One of the greatest challenges for any couples therapist is helping a couple rebuild trust when at least one person has years of resentment piled up. In these situations, even when the person in the "dog house" is finally ready to make changes, it can be too late. A relationship problem is like a weed in your garden. When it is an inch tall, it is easy to pluck. When it becomes a 4-5 foot tall plant with thistles with a root system just as deep, it is much more challenging. To make this practical: if your alcoholic spouse is finally in recovery after 20 years, how do you move forward? How do you forgive them for the impact the drinking has had on you and your children? How can you possibly trust that things will be different? How can you even picture your relationship without the addiction?

This is why I am sending out this plea--if problems in your relationship are just beginning and you cannot seem to resolve them as a couple, do not pass go, do not collect $200, apply the $200 you already have toward your couples therapy fund! If you are considering making a long-term commitment but have any significant reservations it is better to face those things now before becoming more deeply invested in building your life together. If you feel your partner is spineless with the in-laws, come in before you come to despise both your spouse and the in-laws. If you and your partner have nasty, explosive arguments, it is better to seek help before you have years to nurse grudges over insults hurled in the heat of the moment. If you feel emotionally neglected or intruded upon with some regularity, realize that these issues often do not get resolved without intervention. Even if you decide to move on, these issues can reappear in subsequent relationships, so getting therapy for yourself can be worthwhile even if your partner refuses to come to counseling.

This is not to say that all is lost if you have been stuck in the same pattern for years. It is difficult to soften your heart toward someone who you believe has failed you significantly and/or repeatedly over the years. But that softening is where hope lies. Being open to your partner's efforts to change, even if those changes are small and gradual, helps to cultivate the soil where your relationship can grow. 

Wednesday, May 25, 2011


Relationships cannot exist without trust. The absence of trust can keep people isolated from each other, or in a combative pattern of relating to each other. All of us have a built in "fight-or-flight" response to danger. If a tiger is racing toward me, I will flee to safety, if possible, or fight for my life if there is no alternative. In The Gift of Fear, Gavin de Becker writes about the value of this response pattern in protecting us from physical violence. However, physical violence is not needed to activate this system. When day-to-day relationships start to sour, the other person may feel like that tiger. When this happens, your instincts may tell you to fight (i.e. verbally attack the other person, defend yourself) or to flee (i.e. emotionally withdraw or physically leave the relationship). Sometimes these responses are entirely appropriate. At other times, our fears serve to shape  reality as we unwittingly help to create a corrosive dynamic in a valued relationship.

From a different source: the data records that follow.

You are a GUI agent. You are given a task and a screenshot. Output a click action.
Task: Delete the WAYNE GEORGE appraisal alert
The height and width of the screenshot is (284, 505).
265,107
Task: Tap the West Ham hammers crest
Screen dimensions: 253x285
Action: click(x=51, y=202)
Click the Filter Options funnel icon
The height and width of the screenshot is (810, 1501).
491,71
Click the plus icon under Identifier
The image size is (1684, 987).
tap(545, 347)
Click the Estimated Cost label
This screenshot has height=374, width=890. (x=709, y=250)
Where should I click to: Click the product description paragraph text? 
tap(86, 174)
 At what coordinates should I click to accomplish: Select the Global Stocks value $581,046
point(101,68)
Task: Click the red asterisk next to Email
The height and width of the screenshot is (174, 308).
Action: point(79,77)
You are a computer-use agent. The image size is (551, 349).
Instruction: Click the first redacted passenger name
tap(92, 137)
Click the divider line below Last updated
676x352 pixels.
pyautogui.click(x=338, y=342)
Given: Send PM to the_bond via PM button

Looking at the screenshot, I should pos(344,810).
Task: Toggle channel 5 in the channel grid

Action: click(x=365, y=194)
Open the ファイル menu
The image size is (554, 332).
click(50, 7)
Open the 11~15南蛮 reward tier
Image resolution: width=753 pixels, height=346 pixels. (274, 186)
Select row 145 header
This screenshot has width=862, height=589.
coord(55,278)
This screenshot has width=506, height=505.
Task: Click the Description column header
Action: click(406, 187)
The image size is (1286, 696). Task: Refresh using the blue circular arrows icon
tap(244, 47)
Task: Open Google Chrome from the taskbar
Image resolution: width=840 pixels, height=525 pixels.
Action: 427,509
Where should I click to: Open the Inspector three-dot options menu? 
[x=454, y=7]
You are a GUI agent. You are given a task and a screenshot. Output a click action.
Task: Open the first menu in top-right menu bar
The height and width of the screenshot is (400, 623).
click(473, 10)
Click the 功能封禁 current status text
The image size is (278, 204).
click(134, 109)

To add a layer of complexity, our judgment is not perfect. I must ask myself--am I truly under attack or do I just expect to be attacked because of my (or our) past? These kind of questions are sometimes difficult to answer on one's own. Part of my job as a Clinical Psychologist is to help people sort through when trust is appropriate, how much trust is warranted, and when "fleeing" might be the best choice. People with a history of trust violations due to emotional, physical, and/or sexual abuse find these questions especially challenging.